The field of the present disclosure relates generally to Rankine cycle devices. More particularly, the present disclosure relates to systems and methods for cold startup of Rankine cycle devices.
Rankine cycle devices use a working fluid in a closed-loop cycle to gather heat from a heating source, or a heat reservoir, by generating a hot gaseous stream. The hot gaseous stream is expanded through a turbine to generate power, typically electrical power. The expanded stream is then condensed in a condenser by transferring heat from the expanded stream to a cold reservoir. The working fluid remains in a closed loop and is repeatedly sent through the Rankine cycle.

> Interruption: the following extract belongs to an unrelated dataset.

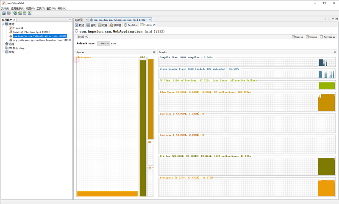
Task: Open the VisualVM node in the applications tree
Action: click(x=18, y=28)
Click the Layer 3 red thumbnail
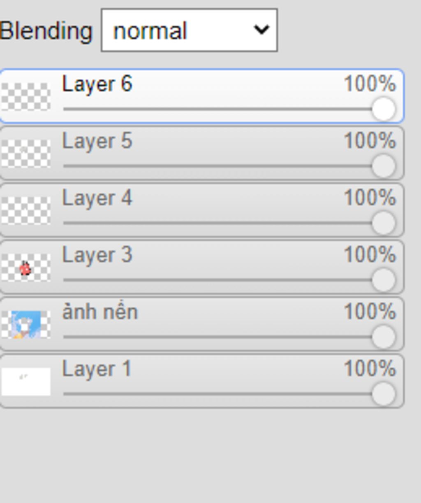This screenshot has height=503, width=421. tap(26, 268)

The efficiency of Rankine cycle devices, such as Organic Rankine Cycle (ORC) devices, in a low-temperature heat recovery application is sensitive to temperatures of the hot and cold reservoirs between which they operate. In an ORC device, the working fluid is an organic, high molecular mass fluid with a liquid-vapor phase change, or boiling point, occurring at a lower temperature than the water-steam phase change point. Typically, the temperatures of the reservoirs change significantly during the lifetime of the plant. Geothermal plants, for example, may be designed for a particular temperature of a geothermal heating fluid from the earth, but lose efficiency as the ground fluid cools over time. Air-cooled ORC plants that use an exhaust at a constant temperature from a larger plant as heating fluid deviate from their designed operating conditions as outside air temperature changes.
Typically, ORC plant designs encounter unreliable cold startup conditions because the working fluid condenses and settles inside the loop, rather than in the feed vessel, after the ORC plant shuts down. Plant start-up thus may become difficult, or fail altogether, with the working fluid blocking the expansion device during cold startup conditions.